Oggi si parla molto delle “fake news”, le notizie false. Ci si riferisce soprattutto a quelle provenienti da fonti non autorevoli; magari create appositamente per inquinare il dibattito pubblico, la cui circolazione sarebbe agevolata da internet.
È vero che la qualità dell’informazione è importante.
Ma a volte le lamentele di media e vertici politici contro le “fake news” non sono dettate dalla preoccupazione per la verità e l’accuratezza, ma solo dal desiderio di mantenere il monopolio informativo. Per cui ci si "dimentica" delle fake news prodotte da ambienti qualificati… notizie e previsioni allarmistiche messe in circolazione per spaventare e condizionare l’opinione pubblica.
Uno dei casi più clamorosi di questi anni è stato il catastrofismo sulla Brexit.
In prossimità del referendum, ma anche nei mesi successivi (nel disperato tentativo di indurre l'opinione pubblica a una marcia indietro), molte istituzioni proclamavano che alla Brexit avrebbe in pochissimo tempo fatto seguito la rovina della Gran Bretagna.
Il governo Cameron parlava di recessione immediata, con 520 mila disoccupati e 3,6 punti di PIL in meno nell’arco di due anni.
Niente di tutto questo si è verificato.
Il PIL ha continuato a crescere di circa 1,5 punti l’anno (leggermente meno della media degli anni precedenti, ma scontando l’incertezza sugli scenari di uscita dall’UE). La disoccupazione è scesa dal 5% del giugno 2016 al 3,8% del novembre 2019. La sterlina si è stabilizzata dopo la svalutazione iniziale (che forse era la correzione di una sopravvalutazione precedente), con effetti che come sempre in questi casi si bilanciano: cresce un po’ l’inflazione, ma migliorano l’export e gli investimenti esteri.

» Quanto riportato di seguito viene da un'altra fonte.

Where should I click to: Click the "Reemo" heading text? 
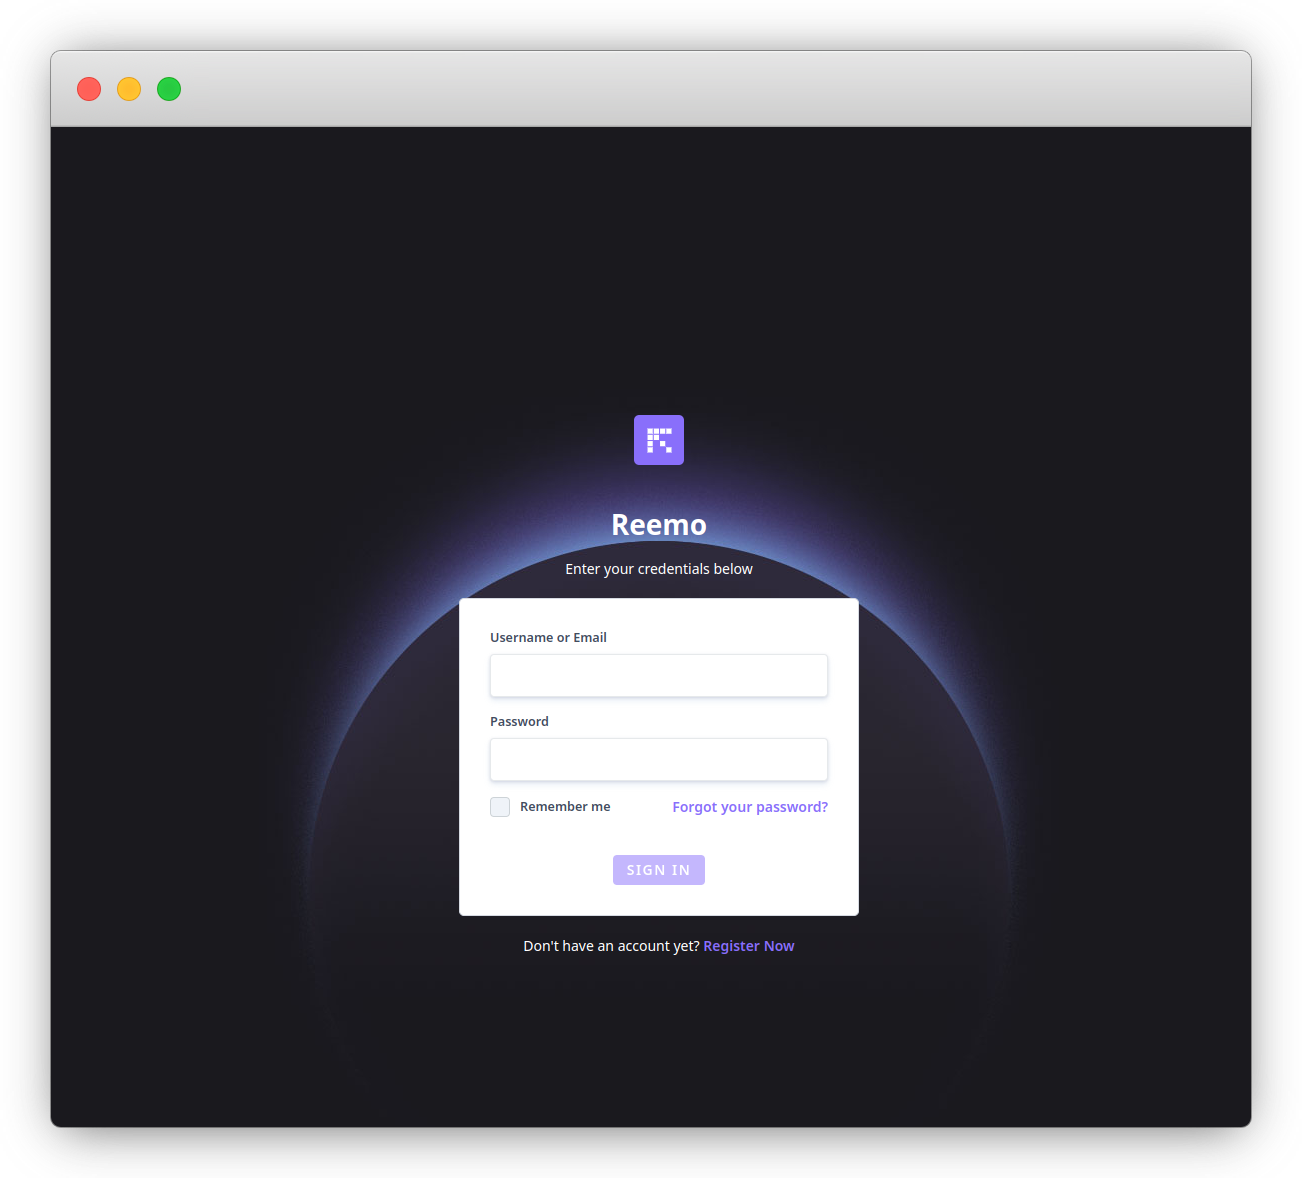(x=658, y=525)
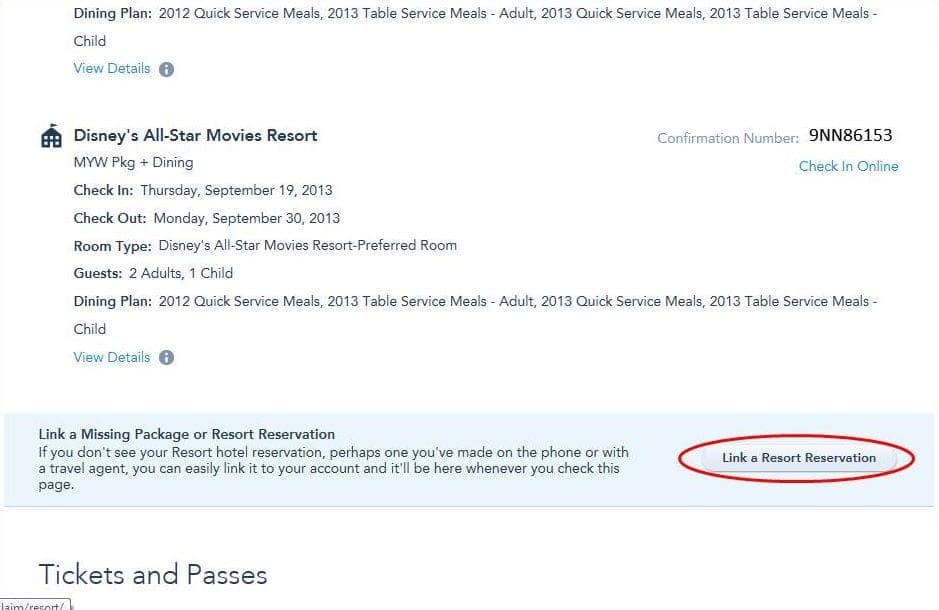Follow the Check In Online link

click(x=848, y=166)
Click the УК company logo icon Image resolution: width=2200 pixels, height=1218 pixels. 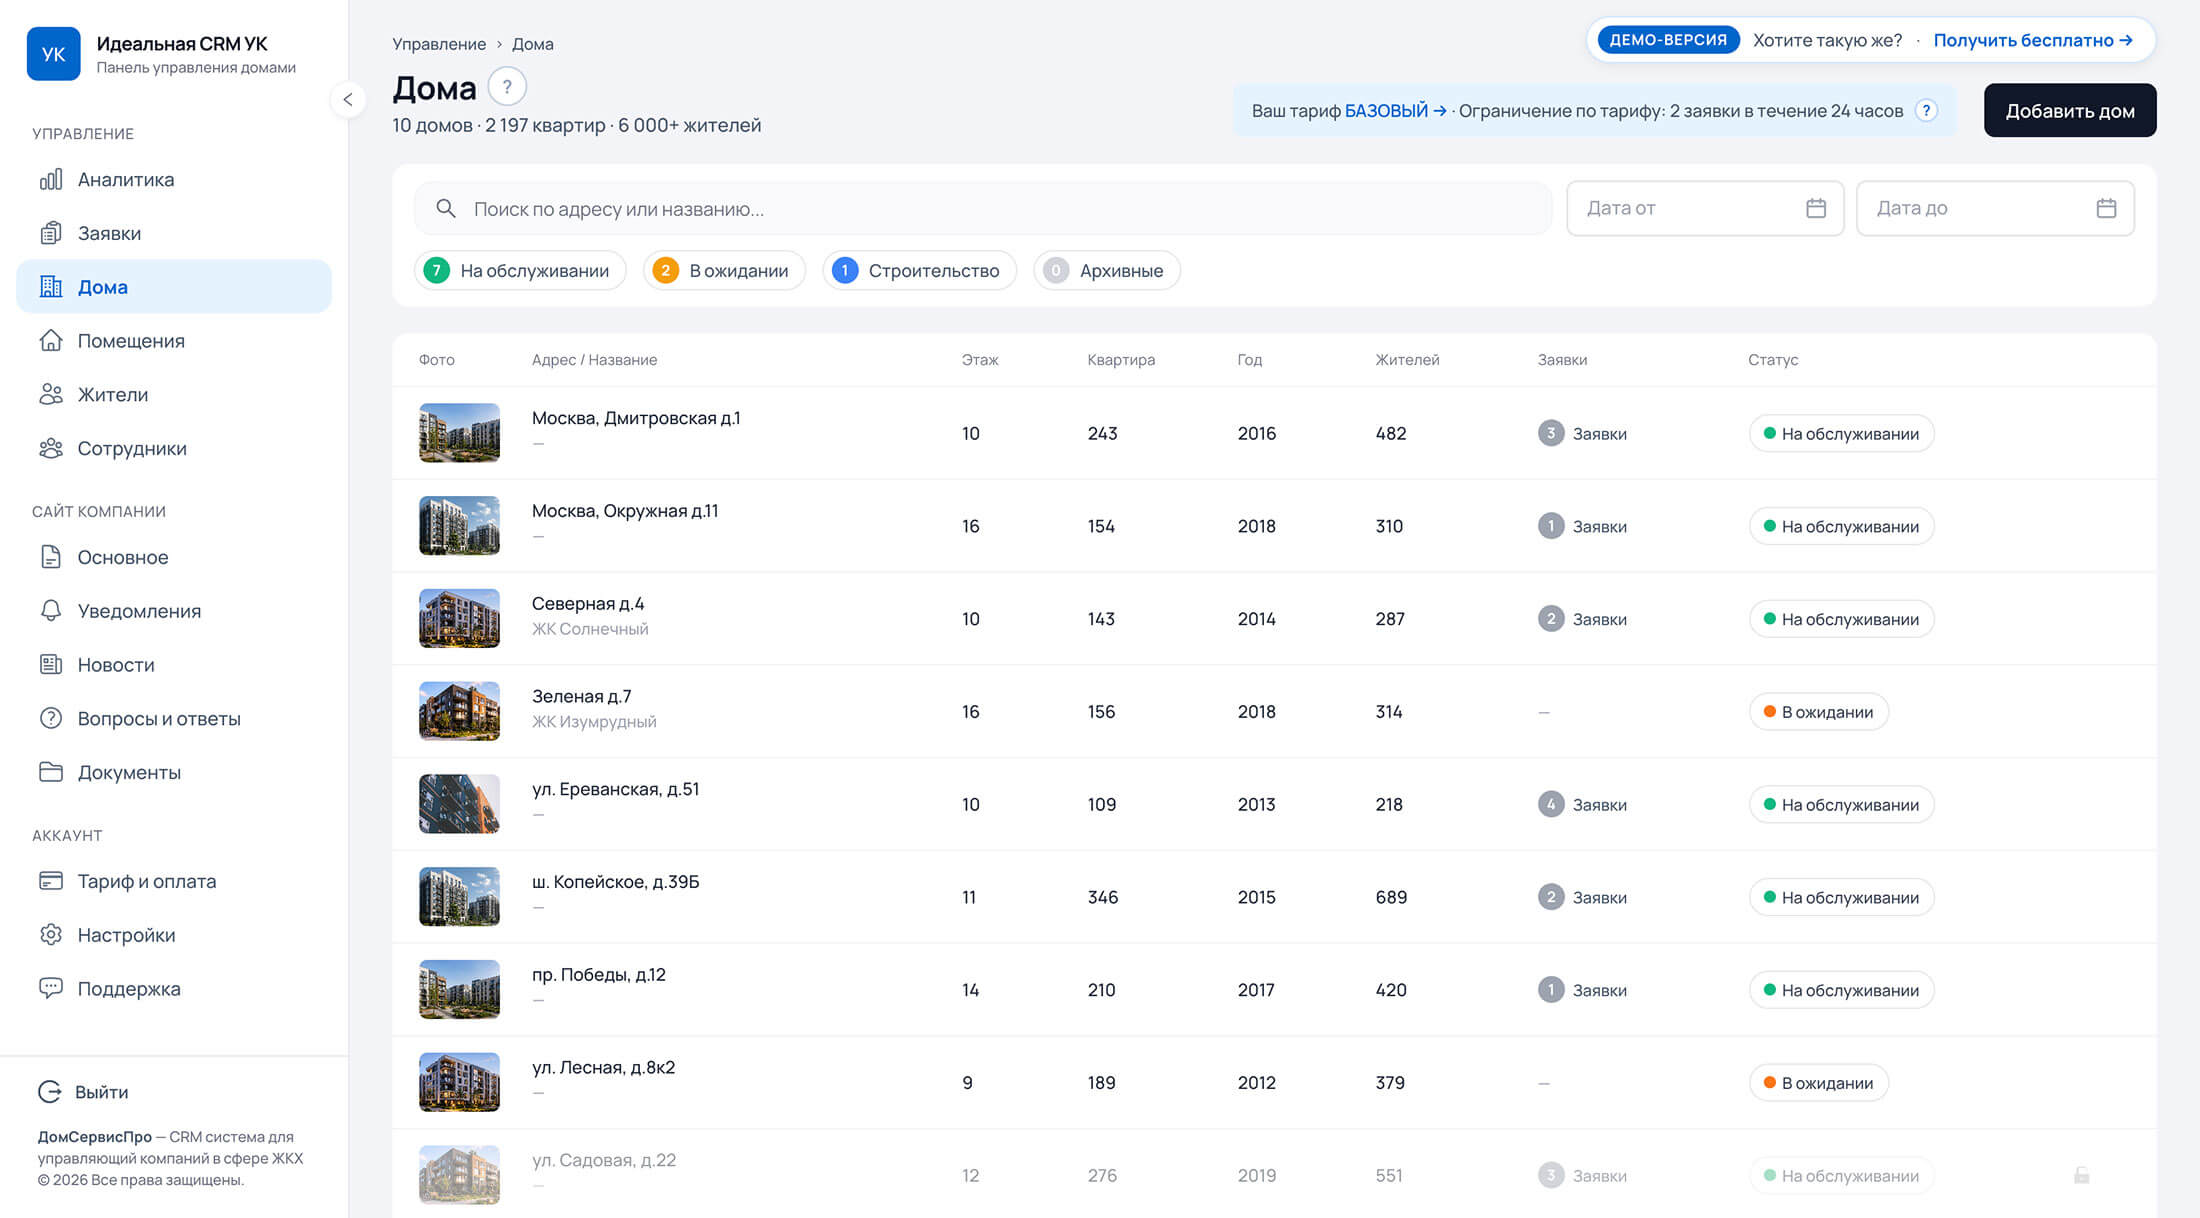[x=54, y=54]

Le imprese che hanno abbandonato Londra come sede finanziaria principale o hanno progettato la chiusura di impianti produttivi nel Regno Unito si contano sulle dita di una mano.
Si è trattato di semplici previsioni errate, e non di fake news (notizie false) in senso stretto? In realtà erano state presentate come previsioni certe, tacciando di ignoranza e malafede chi osava metterle in discussione. Il loro mancato avverarsi attesta che non si è trattato di semplici errori, ma di tentativi manipolatori.
Un’altra bufala clamorosa, circolata subito dopo il referendum, era che gli Inglesi si fossero “pentiti” del loro voto (il tutto basato su una lettura manipolatoria di un sondaggio). Le recenti elezioni europee e le successive politiche hanno clamorosamente smentito questa “fake new” (stavolta in senso stretto).
È vero che il percorso concreto della Brexit, dopo il referendum, è stato assai tormentato.
Ma non perché fosse una tragedia che non si sapeva come affrontare (l’unico problema concreto su cui si è dovuto trovare un compromesso era quello del cosiddetto “backstop”). Semplicemente, la classe dirigente inglese che doveva condurre in porto le trattative, vale a dire il Partito Conservatore di Theresa May, non era convinta di questa prospettiva; molti parlamentari remavano contro il verdetto popolare.
È bastato che salisse al vertice del partito un leader deciso come Johnson, per cambiare completamente scenario. Dopo l’elezione di un nuovo parlamento disposto a condurre in porto la Brexit, la trattativa con l’Unione Europea (che fino al giorno prima faceva ridicolmente la faccia feroce) si è sbloccata in pochi giorni.
Nei prossimi mesi dovranno essere definiti gli accordi di dettaglio, ma dalla mezzanotte di oggi la Brexit è cosa fatta.
Il futuro sarà rose e fiori? Questo non lo sappiamo.
Il Fondo monetario internazionale pronostica per i prossimi anni una crescita dell’economia britannica più decisa di quella europea.
Altri sono preoccupati per l’occasione persa: una Grande Europa sarebbe stata più facilmente protagonista in uno scenario mondiale sempre più complesso.
Quand’anche fosse, dovremmo tutti interrogarci se la “colpa” di questo passo indietro nel cammino della costruzione europea sia da addebitare alla Gran Bretagna o ai vertici dell’Unione, che hanno lasciato incancrenire problemi (economici e sociali) lamentati da molti altri popoli europei…
Ad ogni modo, non intendiamo riaprire il dibattito sul futuro europeo (quando si fanno previsioni, ognuno può dire la sua…), ma solo rimarcare un dato di fatto: gli scenari catastrofisti sulla Brexit sono stati una delle più grandi fake news “ufficiali” degli ultimi anni.